I was 19. I sat in a coach bus, careening through the rusty red and burnt orange landscape of eastern Spain, somewhere between Barcelona and Madrid. My two friends sat a couple rows up, leaving me some space for introspection on what felt like a endless ride through the countryside.

The melody of John Mayer’s “Why Georgia” ran through my headphones. I placed the right side of my forehead on the glass and gazed out the window as desert, rocks, and shrubbery continued to pass me by.

Cause I wonder sometimes…

…about the outcome…

…of a still verdictless life…

It was one of the first times I’d been out of the country, and this reality was very steadily creeping up on me. I thought about how I’d never seen anything quite like the landscape before me. I thought about how big the world truly was, and just how small I stood in its shadow.

But most of all, I thought about how I was hiding in that shadow.

By that point in time, I had been dating someone—a man—for the better part of a year. This fact was known to few, and it was especially unknown to my family. I had been pretty intent on keeping it a secret, bargaining with myself that it was no more than a little phase in my life—a college experimentation, if you will.

But we all know how that story goes.

In those few hours, suspended in the country side of Spain, away from almost everything I knew, I realized that I couldn’t hide. I was—dare I say—gay, and I needed to share that with my loved ones. I couldn’t explain why I needed to share it; I just knew that I did.

I went home a few weeks later with a new-found courage and resilience. I envisioned how the conversation would go: I would simply, casually—offhandedly—tell my mother that I was dating a man, and our lives would move on as if nothing had changed. Surely, it wasn’t going to be that big of a deal. Or so I thought.

When the night had come, I sat in my parents’ backyard, nestled under the stars in my quaint little hometown. I felt that same infinitesimally small feeling that I felt in Spain, the stars looking down upon me and the bonfire’s ambient warmth tickling my extremities. I stared at the fire, the quiet of the summer nagging me to just say it already. So I did.

Of course, it was a way bigger deal than I thought. I cried—no—wept in that lawnchair, my mother sitting beneath me in the grass, her hand on my knee, the grass below catching my thick tears. It was the first time I had felt truly seen by her, which was, of course, no fault of her own, but nevertheless humbling, seeing that almost two decades of my life had passed without that sort of visceral connection with her. As many mothers do, she comforted me, she understood, and she loved me just the same—an outcome I had hoped for, maybe even expected, but was wholly unaware of just how much it would affect me—that is, to be loved so unconditionally.

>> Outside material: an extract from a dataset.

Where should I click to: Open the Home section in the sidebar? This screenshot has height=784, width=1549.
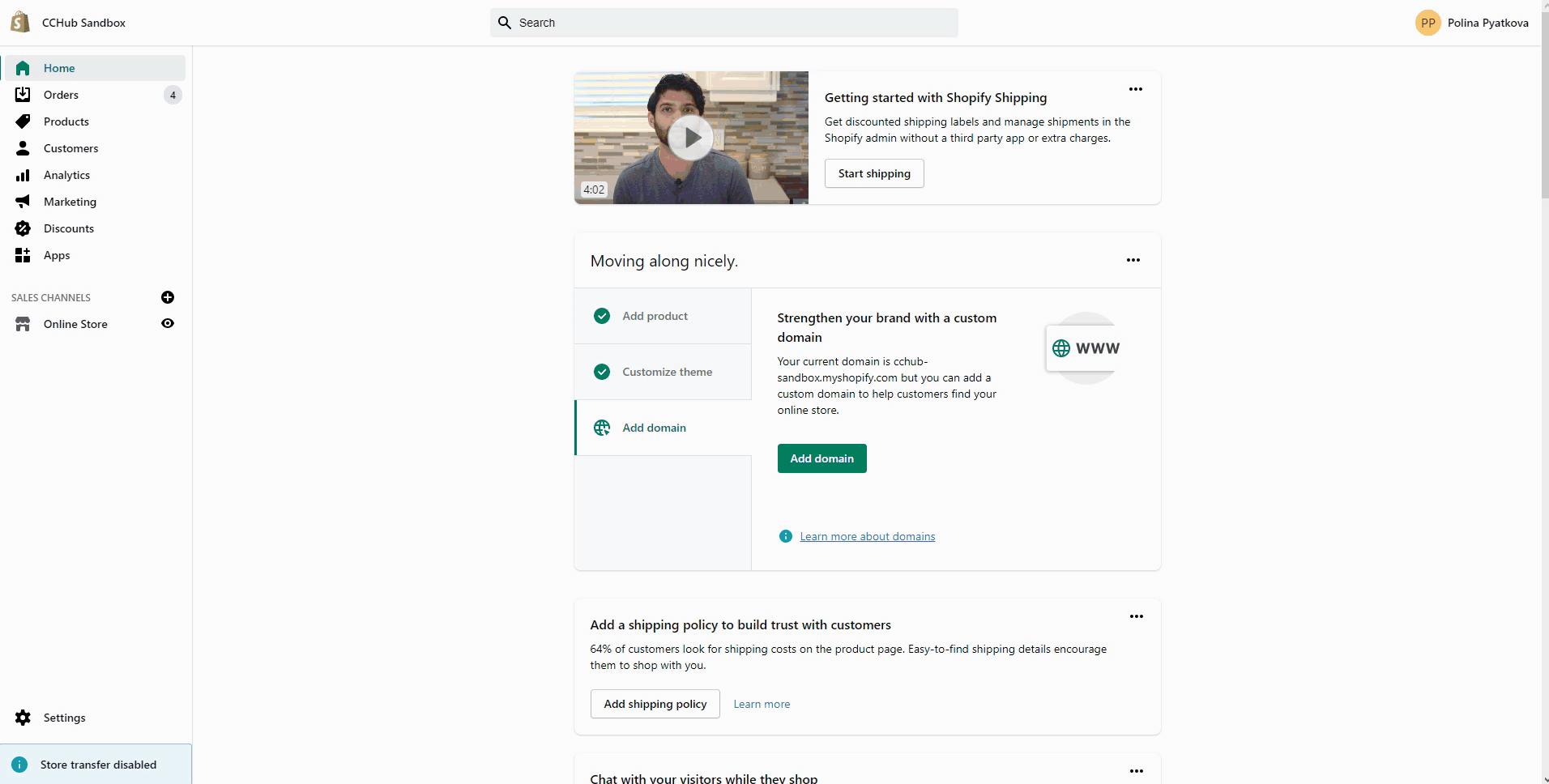(x=58, y=68)
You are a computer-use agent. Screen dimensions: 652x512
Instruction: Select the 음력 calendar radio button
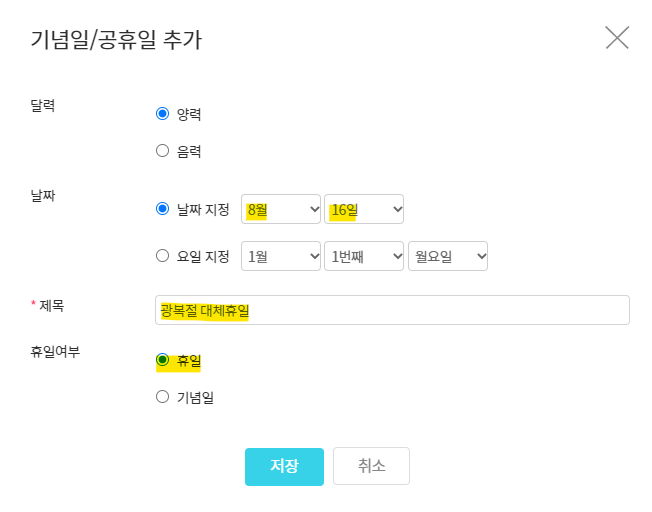pos(163,151)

You might have been expecting this to be a story of heartbreak, as so many stories of coming out are. I have those, too, but I choose to share this one because it is a story of connection; it is a story of the relief and joy that can come from truly letting ourselves be seen. I was so fortunate to have that experience that day, especially when I know that so many are not so fortunate.

And so today—especially at this time in our history—as I celebrate with friends and the man I love, it will be with a gratitude that runs deep for all of the brave men and women that have come before us; it will be with this story held so near and dear to my heart; it will be with the understanding that I am loved (and that you are, too) by the people that matter most.

I hope it will be this for you today, too, and I hope that, before (okay, maybe during and/or after) you take your first drink today, that you find a minute to share your story, too. Our stories matter, and they deserve to be told, retold, and retold again. It is by owning these stories—ones of devastating heartbreak and humbling connection—that we can continue to change the world with just how proud we are to be ourselves.